Print nothing but the lines below starting at the line that holds "Click the back arrow next to Cửa hàng" and ending at the line that holds "The height and width of the screenshot is (751, 1568).", including both, each exactly as written.
*** RECORDS TO PROCESS ***
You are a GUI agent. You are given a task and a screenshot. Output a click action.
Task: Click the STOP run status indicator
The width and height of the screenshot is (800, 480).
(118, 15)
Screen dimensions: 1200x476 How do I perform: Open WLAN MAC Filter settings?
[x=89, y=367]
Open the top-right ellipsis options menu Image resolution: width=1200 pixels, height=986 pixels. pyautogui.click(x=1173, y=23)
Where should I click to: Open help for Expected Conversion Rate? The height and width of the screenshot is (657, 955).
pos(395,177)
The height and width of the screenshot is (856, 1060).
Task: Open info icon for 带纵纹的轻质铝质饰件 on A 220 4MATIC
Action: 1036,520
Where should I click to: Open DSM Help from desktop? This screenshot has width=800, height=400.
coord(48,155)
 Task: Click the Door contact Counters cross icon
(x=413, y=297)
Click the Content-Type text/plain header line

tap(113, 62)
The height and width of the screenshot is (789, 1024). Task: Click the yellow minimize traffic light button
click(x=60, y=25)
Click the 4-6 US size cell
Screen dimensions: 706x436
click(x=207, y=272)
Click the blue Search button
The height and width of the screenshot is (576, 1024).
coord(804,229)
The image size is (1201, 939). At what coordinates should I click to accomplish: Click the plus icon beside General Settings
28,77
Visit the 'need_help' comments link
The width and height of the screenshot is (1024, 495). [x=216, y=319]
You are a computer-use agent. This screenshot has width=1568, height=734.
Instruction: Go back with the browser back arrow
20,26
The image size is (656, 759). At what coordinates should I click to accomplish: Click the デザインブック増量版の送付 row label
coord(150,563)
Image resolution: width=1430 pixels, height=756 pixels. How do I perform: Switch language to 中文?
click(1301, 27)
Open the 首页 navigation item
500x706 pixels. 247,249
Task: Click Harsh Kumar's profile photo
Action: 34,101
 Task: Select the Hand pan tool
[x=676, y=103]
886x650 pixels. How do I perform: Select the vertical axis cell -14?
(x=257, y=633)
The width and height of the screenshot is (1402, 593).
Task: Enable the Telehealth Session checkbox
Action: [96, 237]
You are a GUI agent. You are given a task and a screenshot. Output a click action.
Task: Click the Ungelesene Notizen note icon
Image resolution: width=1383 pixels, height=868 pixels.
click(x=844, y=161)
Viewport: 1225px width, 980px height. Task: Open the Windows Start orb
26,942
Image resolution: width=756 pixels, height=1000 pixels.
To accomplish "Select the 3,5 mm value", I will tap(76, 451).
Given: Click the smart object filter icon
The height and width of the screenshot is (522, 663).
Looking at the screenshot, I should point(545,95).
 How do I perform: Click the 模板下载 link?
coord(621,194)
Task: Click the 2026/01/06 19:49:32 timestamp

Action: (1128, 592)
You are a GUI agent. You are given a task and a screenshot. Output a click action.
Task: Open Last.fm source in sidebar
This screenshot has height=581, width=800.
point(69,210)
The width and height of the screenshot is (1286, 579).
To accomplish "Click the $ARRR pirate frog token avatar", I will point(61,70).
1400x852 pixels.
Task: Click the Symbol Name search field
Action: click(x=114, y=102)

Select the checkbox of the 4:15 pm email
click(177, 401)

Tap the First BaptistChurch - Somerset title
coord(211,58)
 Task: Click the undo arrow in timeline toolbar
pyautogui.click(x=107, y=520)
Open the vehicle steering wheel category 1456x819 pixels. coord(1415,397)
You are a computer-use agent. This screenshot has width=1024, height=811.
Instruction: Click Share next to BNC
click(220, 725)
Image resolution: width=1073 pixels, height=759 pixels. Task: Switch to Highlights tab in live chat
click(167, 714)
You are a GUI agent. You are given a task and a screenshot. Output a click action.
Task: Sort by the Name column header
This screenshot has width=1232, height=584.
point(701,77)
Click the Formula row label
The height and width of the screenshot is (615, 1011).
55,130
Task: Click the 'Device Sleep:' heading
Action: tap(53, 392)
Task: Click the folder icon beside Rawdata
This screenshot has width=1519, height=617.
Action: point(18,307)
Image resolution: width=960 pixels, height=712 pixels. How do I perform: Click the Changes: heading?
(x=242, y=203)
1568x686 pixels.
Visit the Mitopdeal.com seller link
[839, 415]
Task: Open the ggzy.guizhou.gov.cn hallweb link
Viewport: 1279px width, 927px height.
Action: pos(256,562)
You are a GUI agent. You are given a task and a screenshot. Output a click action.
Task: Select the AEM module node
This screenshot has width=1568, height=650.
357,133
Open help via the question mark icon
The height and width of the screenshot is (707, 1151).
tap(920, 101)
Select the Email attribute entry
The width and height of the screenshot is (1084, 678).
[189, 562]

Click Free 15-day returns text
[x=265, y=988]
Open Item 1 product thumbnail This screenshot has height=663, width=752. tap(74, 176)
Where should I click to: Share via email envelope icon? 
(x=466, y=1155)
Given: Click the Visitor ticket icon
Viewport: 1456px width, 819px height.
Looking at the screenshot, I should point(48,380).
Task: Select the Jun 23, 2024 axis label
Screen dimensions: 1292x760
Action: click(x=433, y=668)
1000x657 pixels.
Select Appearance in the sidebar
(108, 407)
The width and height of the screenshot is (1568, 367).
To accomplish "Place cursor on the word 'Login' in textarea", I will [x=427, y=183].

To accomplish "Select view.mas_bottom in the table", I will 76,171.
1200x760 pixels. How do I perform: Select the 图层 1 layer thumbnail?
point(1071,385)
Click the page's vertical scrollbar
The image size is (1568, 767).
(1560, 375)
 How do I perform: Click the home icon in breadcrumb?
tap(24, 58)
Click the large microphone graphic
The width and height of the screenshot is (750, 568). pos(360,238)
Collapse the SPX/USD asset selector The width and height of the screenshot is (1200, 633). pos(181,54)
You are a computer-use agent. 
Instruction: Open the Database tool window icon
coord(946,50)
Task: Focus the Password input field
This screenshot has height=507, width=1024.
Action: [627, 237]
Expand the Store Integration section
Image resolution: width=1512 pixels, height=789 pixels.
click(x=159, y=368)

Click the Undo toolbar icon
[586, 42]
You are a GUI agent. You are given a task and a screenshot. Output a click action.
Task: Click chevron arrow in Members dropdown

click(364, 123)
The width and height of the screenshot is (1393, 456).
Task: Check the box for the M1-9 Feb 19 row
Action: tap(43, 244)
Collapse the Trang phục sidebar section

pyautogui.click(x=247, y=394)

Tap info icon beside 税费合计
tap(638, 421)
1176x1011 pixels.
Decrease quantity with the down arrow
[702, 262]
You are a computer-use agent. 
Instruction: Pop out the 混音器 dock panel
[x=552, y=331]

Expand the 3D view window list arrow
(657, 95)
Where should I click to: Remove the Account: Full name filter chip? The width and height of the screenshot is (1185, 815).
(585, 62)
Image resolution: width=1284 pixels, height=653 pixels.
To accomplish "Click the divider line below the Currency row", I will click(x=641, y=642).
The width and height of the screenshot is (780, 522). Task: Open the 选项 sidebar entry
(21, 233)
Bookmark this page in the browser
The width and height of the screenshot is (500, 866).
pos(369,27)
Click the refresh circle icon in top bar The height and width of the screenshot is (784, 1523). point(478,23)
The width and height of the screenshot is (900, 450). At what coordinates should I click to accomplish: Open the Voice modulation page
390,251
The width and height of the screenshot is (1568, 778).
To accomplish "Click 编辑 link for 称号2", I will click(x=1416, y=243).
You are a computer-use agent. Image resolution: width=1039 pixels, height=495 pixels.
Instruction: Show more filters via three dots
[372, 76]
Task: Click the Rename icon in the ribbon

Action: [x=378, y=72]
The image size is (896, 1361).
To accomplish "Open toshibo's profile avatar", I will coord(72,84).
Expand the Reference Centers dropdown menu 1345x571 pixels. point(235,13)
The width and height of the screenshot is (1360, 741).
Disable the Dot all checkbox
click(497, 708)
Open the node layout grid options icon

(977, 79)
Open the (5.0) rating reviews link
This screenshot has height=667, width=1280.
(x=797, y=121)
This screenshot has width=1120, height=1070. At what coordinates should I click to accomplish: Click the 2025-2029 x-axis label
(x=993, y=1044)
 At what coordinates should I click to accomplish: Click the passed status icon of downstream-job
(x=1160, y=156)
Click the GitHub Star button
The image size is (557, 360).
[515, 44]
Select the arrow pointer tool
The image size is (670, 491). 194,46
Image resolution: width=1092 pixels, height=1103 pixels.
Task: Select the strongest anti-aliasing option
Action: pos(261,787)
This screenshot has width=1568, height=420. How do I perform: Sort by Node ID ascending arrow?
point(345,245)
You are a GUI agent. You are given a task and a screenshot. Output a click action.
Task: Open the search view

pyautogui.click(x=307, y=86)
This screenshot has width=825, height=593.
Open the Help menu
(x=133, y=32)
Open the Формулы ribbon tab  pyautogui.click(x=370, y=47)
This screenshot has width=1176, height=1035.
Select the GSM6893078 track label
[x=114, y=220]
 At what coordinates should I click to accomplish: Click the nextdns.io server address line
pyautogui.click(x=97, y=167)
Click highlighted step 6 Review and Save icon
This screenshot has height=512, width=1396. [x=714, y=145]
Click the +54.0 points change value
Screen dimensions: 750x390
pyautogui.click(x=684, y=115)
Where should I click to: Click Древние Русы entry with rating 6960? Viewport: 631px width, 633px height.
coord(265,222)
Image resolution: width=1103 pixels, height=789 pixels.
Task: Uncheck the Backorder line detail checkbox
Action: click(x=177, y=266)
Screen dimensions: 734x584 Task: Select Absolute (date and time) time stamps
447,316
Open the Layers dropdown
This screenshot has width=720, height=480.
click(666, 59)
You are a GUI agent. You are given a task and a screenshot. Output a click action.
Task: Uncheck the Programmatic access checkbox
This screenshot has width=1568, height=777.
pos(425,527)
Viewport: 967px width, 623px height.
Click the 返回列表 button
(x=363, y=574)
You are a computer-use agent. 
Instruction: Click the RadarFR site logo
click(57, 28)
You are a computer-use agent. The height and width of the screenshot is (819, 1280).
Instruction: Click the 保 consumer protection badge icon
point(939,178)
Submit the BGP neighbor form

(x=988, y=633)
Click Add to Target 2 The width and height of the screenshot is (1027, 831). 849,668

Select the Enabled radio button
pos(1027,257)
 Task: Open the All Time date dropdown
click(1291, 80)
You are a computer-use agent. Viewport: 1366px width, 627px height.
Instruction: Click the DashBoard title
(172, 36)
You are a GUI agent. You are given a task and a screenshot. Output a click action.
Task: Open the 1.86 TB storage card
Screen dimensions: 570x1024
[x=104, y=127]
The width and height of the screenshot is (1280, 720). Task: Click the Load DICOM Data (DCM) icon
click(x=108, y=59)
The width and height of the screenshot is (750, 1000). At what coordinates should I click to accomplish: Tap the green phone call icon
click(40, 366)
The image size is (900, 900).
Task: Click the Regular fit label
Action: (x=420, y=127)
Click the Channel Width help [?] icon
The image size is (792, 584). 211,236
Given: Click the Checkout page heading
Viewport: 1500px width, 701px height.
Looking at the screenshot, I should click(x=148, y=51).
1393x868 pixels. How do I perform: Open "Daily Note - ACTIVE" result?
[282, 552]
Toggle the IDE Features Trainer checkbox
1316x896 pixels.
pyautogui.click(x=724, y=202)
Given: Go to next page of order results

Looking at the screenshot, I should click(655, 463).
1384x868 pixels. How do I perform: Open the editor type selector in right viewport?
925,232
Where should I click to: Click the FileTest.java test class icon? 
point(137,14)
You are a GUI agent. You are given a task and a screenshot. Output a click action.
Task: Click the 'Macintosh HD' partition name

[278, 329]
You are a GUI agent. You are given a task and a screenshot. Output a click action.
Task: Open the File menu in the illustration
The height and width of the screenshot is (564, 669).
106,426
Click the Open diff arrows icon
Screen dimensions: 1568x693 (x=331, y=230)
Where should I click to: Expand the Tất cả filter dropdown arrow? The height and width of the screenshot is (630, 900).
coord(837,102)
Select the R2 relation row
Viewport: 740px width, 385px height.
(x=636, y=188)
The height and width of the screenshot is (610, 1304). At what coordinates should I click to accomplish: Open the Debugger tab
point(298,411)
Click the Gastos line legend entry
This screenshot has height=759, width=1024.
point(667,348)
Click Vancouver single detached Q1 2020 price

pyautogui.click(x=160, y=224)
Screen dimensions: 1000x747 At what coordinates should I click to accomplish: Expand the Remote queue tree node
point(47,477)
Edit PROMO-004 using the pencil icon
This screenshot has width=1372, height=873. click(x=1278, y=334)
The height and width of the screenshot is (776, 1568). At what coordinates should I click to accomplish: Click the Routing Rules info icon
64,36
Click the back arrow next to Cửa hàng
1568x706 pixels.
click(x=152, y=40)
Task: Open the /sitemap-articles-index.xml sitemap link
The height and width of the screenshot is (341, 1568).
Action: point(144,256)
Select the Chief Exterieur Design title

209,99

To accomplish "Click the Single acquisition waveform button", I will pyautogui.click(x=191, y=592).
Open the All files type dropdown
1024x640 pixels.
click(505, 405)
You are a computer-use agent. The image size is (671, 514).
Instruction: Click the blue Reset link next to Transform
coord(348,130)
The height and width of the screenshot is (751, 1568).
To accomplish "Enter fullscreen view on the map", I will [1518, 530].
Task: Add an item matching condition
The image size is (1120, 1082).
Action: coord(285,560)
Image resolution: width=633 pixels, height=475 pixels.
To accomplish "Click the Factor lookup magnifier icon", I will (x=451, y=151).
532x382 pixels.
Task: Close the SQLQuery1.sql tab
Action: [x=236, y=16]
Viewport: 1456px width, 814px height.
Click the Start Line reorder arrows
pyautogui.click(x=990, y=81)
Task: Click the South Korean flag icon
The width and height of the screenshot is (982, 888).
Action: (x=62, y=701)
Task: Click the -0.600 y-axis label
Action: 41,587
***
> ANSWER TO THE EXERCISE
Click the back arrow next to Cửa hàng
1568x706 pixels.
click(x=152, y=40)
Task: Open the /sitemap-articles-index.xml sitemap link
The height and width of the screenshot is (341, 1568).
Action: point(144,256)
Select the Chief Exterieur Design title

209,99

To accomplish "Click the Single acquisition waveform button", I will pyautogui.click(x=191, y=592).
Open the All files type dropdown
1024x640 pixels.
click(505, 405)
You are a computer-use agent. The image size is (671, 514).
Instruction: Click the blue Reset link next to Transform
coord(348,130)
The height and width of the screenshot is (751, 1568).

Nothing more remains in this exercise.